◆ EXERCISE GOAL ◆
Which lines in the records below hold the word "button"? Copy each of them.

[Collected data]
⁂

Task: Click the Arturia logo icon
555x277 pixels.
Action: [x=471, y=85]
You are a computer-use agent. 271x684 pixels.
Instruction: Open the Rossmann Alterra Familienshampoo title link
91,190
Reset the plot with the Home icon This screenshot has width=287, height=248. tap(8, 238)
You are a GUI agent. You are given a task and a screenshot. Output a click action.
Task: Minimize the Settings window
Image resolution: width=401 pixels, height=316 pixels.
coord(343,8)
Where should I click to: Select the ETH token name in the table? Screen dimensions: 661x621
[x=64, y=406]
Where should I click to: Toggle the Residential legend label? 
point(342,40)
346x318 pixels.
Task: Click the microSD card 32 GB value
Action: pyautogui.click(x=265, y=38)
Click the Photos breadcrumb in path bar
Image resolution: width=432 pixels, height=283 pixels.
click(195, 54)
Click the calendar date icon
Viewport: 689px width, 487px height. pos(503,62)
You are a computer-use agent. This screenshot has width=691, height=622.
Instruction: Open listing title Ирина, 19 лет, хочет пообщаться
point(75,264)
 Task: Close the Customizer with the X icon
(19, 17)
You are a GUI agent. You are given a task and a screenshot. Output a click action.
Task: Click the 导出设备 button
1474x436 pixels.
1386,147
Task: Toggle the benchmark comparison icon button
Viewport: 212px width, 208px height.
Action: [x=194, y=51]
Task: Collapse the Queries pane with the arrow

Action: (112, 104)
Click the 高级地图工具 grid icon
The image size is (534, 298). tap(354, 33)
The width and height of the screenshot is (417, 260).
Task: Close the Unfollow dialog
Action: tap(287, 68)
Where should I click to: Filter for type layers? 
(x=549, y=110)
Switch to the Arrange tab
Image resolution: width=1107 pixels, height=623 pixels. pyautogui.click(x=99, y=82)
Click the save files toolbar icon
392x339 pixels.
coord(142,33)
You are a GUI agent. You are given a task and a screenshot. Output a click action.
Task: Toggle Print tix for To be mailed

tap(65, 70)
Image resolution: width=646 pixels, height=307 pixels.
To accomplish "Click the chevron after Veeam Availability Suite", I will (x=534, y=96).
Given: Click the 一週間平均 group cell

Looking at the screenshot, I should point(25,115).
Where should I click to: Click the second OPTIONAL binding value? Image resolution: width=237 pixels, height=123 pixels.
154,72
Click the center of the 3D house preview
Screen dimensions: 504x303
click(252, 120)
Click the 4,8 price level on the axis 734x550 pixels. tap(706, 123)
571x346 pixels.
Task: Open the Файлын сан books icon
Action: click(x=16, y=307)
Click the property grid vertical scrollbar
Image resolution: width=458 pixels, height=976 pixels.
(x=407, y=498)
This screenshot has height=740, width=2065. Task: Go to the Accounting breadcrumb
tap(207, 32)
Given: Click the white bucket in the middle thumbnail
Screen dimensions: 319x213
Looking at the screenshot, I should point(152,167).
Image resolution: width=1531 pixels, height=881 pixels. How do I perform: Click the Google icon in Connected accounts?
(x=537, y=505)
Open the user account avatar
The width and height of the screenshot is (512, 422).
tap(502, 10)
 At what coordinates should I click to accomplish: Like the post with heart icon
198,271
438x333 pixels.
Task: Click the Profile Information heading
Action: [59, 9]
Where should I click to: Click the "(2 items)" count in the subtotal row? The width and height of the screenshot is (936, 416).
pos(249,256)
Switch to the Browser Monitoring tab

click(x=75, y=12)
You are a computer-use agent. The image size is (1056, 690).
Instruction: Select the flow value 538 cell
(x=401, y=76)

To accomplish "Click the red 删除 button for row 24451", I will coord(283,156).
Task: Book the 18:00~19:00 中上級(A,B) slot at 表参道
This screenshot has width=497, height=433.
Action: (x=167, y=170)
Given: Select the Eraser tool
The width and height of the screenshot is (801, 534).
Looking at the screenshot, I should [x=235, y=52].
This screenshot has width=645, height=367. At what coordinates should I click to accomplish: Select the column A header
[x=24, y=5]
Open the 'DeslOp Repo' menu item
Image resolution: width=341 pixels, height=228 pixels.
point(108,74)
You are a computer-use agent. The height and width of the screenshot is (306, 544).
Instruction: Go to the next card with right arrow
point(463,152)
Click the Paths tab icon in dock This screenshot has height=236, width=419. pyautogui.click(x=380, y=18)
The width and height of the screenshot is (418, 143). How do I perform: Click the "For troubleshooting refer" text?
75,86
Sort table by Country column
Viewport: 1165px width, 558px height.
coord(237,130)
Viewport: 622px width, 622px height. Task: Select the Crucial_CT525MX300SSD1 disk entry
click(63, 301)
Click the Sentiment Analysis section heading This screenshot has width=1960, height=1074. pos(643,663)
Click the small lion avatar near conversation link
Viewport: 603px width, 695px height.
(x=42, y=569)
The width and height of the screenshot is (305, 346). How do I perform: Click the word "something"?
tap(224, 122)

⁂

◆ TASK ANSWER ◆
Task: Click the 导出设备 button
Task: Toggle the benchmark comparison icon button
To accomplish "Click the red 删除 button for row 24451", I will coord(283,156).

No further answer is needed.